Ai piedi del Resegone sul versante opposto a quello lecchese, in una verdissima conca contornata da valli che si rincorrono l’un l’altra, tutte raggiungibili sino al loro culmine con sentieri o comode mulattiere, si trovano i gruppi di case che compongono il paese di Morterone. Il Foppo, Olino, la Forcella, Forcelletta, la Bruga, Tesoi, i Pradelli, Campelli, il Bosco, la Foppa, la Costa, Medalunga, Carigone, la Fraccia, il Centro, Costa dei Muli, la Fornace e altri, indicano le varie località che formano la vallata, e sono insediamenti abitativi soprattutto nella stagione estiva. Già dal loro numero si può immaginare la vastità del territorio.

Un capitolo a parte nelle località merita Frasnida che già nell’anno 1350 era nucleo abitativo di alcuni dei 350 abitati di quel tempo. Le splendide case rustiche in pietra che pur acciaccate in qualche nascosto sostegno ancora oggi si ergono maestose, risalgono al 1600. Dal punto di vista architettonico esse presentano i caratteri volumetrici e strutturali tipici di analoghe costruzioni dell’epoca in Val Taleggio ed in Valle Imagna che, nell’insieme, hanno contraddistinto una vera e propria isola culturale alle falde del Resegone e nelle propaggini attigue. Di essa faceva parte anche Morterone che era collegato sulle creste con le due valli dai valichi del Culmine di Palio e del Culmine di San Pietro.

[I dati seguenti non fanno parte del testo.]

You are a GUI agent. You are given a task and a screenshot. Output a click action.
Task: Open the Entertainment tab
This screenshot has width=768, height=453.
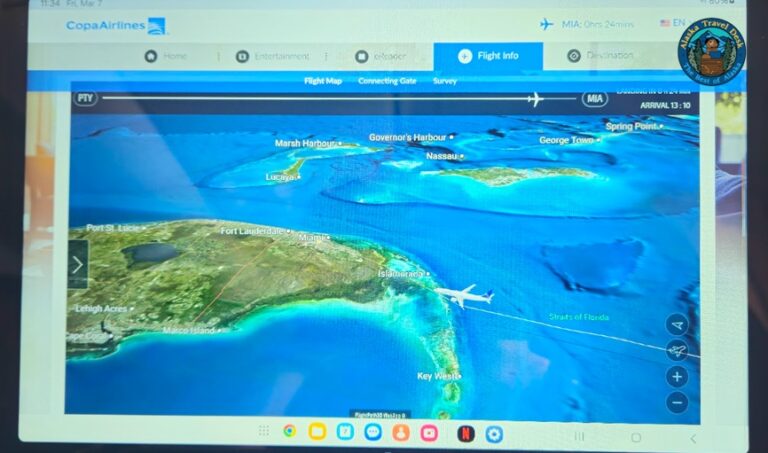pos(272,56)
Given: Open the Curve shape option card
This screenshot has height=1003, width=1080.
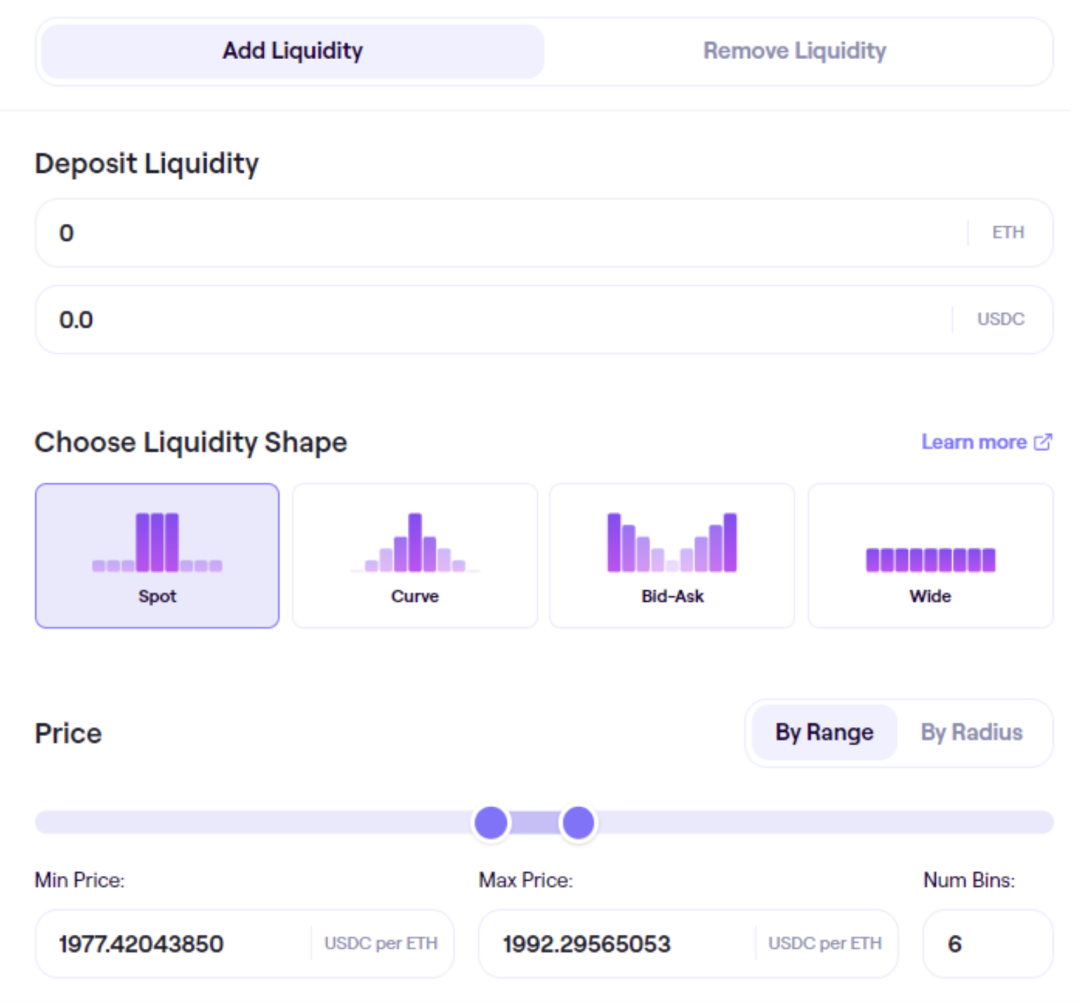Looking at the screenshot, I should click(414, 555).
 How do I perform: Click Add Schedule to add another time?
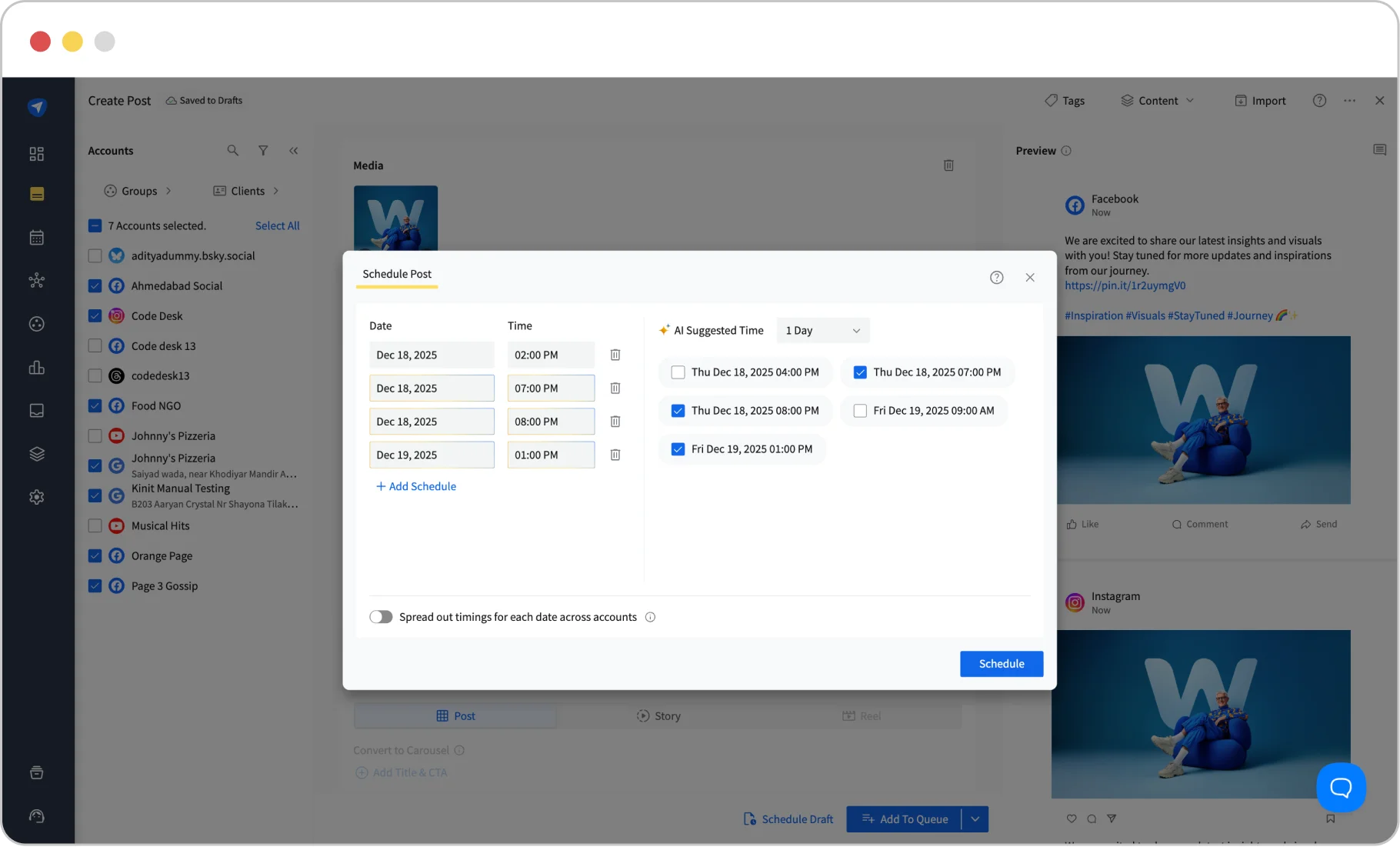tap(416, 485)
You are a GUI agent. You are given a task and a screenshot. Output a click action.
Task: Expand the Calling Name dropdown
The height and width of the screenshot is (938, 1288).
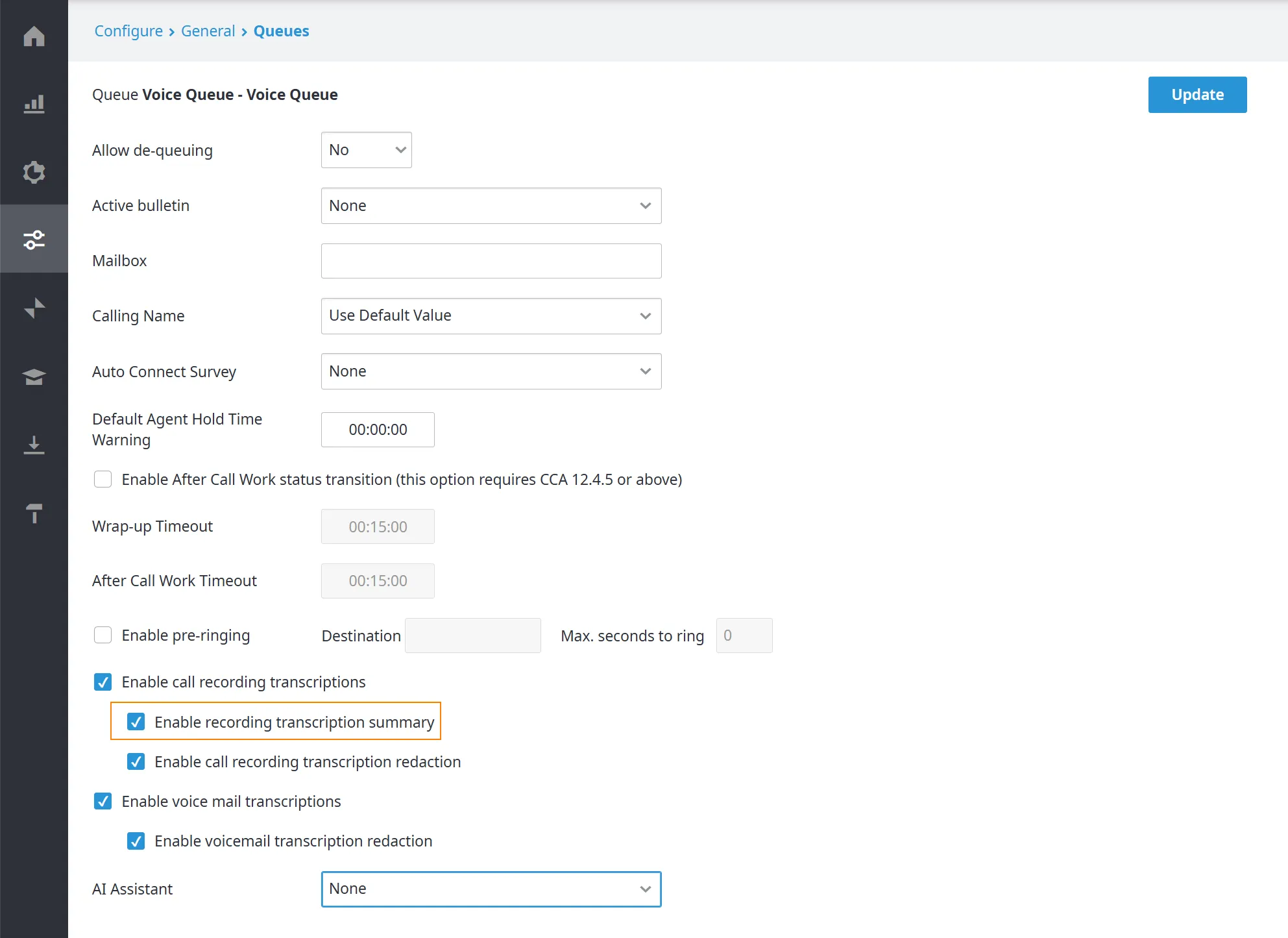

Osservando le case di Frasnida non può sfuggire che esse sono state costruite solo con materiali reperiti sul posto: le pietre cavandole dai fondali del torrente Remola, i legnami tagliandoli nei boschi che ancora oggi occupano i pendii circostanti. L’elemento inconfondibile nelle architetture è il tetto. L’abbondante presenza di pietra calcarea ha contributo alla diffusione delle tipiche coperture in piöde (lastre dello spessore di circa 7-8 centimetri) che per il loro peso non potevano essere semplicemente appoggiate alle travi del tetto, ma dovevano piuttosto essere incastrate l’una sopra l’altra. Il risultato finale è molto scenografico ma, per sostenere l’enorme peso, a ridosso di muri e spioventi vengono inseriti tronchi d’essenza forte, incurvati, invisibili dall’esterno, Strutture ricavate da faggi, roveri, carpini e castagni, forzati a crescere inflessi mediante tecniche attente, praticate con anticipi di trenta, talvolta quarant’anni rispetto al giorno dell’utilizzo. La funzione statica di questi poderosi pilastri lignei ricurvi, due per ogni campata e in posizione di reciproco contrasto, può venire considerato preannuncio primordiale, e pure efficace, dell’arco gotico a sesto acuto. Le finestre minuscole fino ad apparire poco più che feritoie per difendersi dal freddo ed i balconcini in legno che sembrano quasi un ornamento, conferiscono alle strutture abitative un senso di leggiadria. Accentuata anche dal fatto che nelle linee essenziali sono edifici che esprimono comunque una precisa razionalità nemmeno tanto elementare visto che i costruttori hanno scelto di ricercare in altezza la soluzione più idonea ed efficace ai problemi dell’abitabilità. E tale propensione verso l’alto, bilanciando le forti masse murarie, rende più aerea la loro complessiva possanza.